Since is portfolio-based, you can’t use Betterment to invest in a particular asset like an individual stock. This is more of an advantage, however, than a disadvantage. Due to Betterment’s computer-optimized diversification, your overall investment will be exposed to less risk and volatility, while you earn great returns. 

Prioper diversification is the most important factor of long term, successful investing. With a properly balanced portfolio, it is possible to diversify away the idiosyncratic risk faced by a particular company or sector. If one stock sinks, your overall portfolio will remain buoyant. Betterment’s superiority at creating and optimizing individual portfolios makes it the perfect instrument to diversify your asset pool.

TD Ameritrade

TD Ameritrade, on the other hand, is a full-service brokerage platform. You can use their proprietary thinkorswim service for real-time analysis on hundreds of stocks and options. TD Ameritrade also allows for the trading of individual assets, so it is more appropriate for active traders, including people who day-trade.

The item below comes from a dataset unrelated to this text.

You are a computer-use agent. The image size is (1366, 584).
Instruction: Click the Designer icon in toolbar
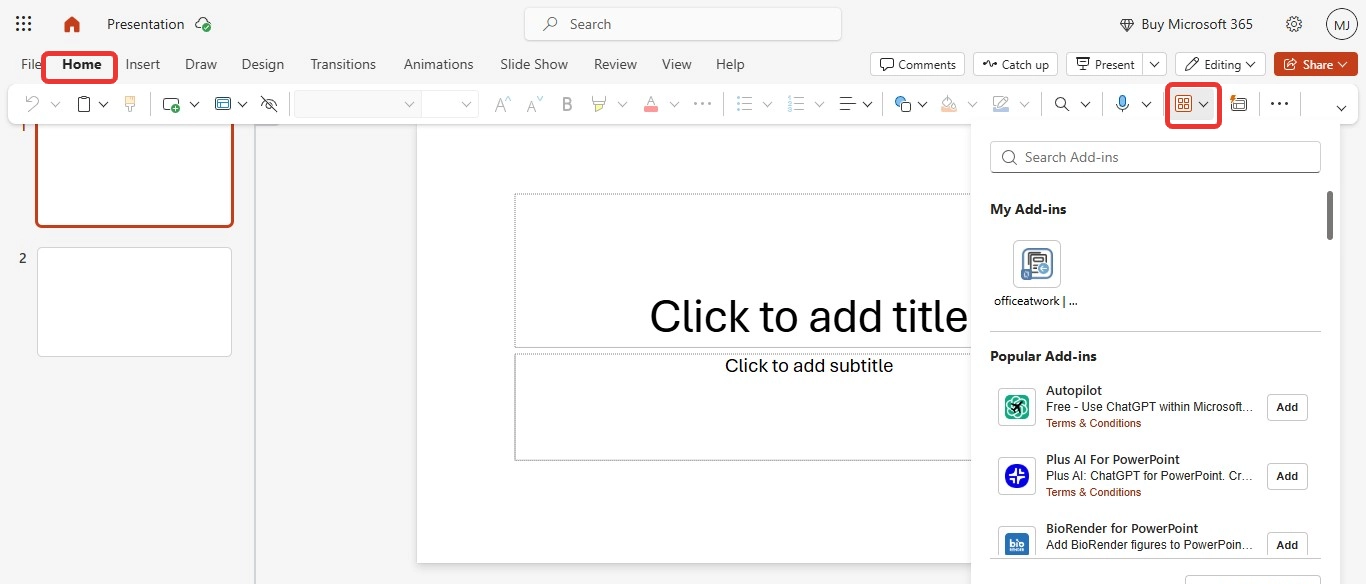1238,104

TD Ameritrade does offer a managed portfolio option, but it is prohibitively expensive for many investors. TD Ameritrade has a host of usable tools, but because of the breadth of its offerings as a full-service firm, it can be a bit overwhelming for many investors to figure out which ones are right for them.

Betterment vs TD Ameritrade: Costs

Betterment significantly out-performs TD Ameritrade when it comes to cost. Betterment’s fees, at 0.25% are as low as they come. Additionally, the first year is free. Plus, Betterment doesn’t charge trading fees or commissions. Betterment has no account minimums. This makes it easy and accessible for any investor to begin growing their wealth. 

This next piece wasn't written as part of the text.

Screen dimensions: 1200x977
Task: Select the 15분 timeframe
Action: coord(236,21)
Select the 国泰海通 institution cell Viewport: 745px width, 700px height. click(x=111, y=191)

For its human-managed portfolio, TD Ameritrade requires a minimum initial deposit of $25,000 plus advisory fees that vary by portfolio and management fees that start at 0.30%. This makes it a higher bar to entry than Betterment for most of us. For stock accounts, TD Ameritrade doesn’t charge commission fees for online transactions, but broker-assisted trades cost $25 each.

Betterment vs TD Ameritrade: Account Types

Though you can’t choose the content of your portfolio with Betterment, you can choose from various account types, including Traditional IRAs, Roth IRAs, SEP IRAs, inherited IRAs, individual taxable accounts, joint taxable accounts, trust accounts, high-yield cash accounts, and even checking accounts. 

With TD Ameritrade, you can open all those accounts plus a few extra, including education accounts and margin trading accounts. TD Ameritrade comes out on top in terms of variety of accounts, but Betterment remains superior when it comes to the costs of managing those accounts. 

Betterment vs TD Ameritrade: Security

Many people have an aversion to investing in an app-based platform, but with  $10 billion in assets under management and as a member of the Securities Investor Protection Corporation (SPIC), Betterment is as safe and well-regulated as any full-service brokerage firm. Betterment also has multiple security features to help keep your account from being hacked. 

As a full-service brokerage firm that has been around since 1975, you can similarly trust TD Ameritrade with your money. Its systems are also well-protected from cyber intrusions, and it is a member of the SPIC.

While you can trust the integrity and security of both platforms, all investment activities contain an element of risk. Money lost legally through financial and investment activities is not guaranteed by the SPIC.

My Preference: Betterment Wins Over TD Ameritrade

With its user-friendly interface, automatic portfolio rebalancing, tax harvesting advantages, and low management fees, I strongly prefer Betterment over TD Ameritrade for most investors. Betterment has a wealth of resources to help every type of investor up their game, from inexperienced to experienced. Its computer-enabled investment algorithms are among the best in the robo-advisor community.

TD Ameritrade has its advantages too. As a full-service firm, it enables many more transaction types if you have the money and don’t mind paying the higher fees. For most people, however, Betterment wins out, and is the more appropriate platform for simple, low-cost, long-term investment.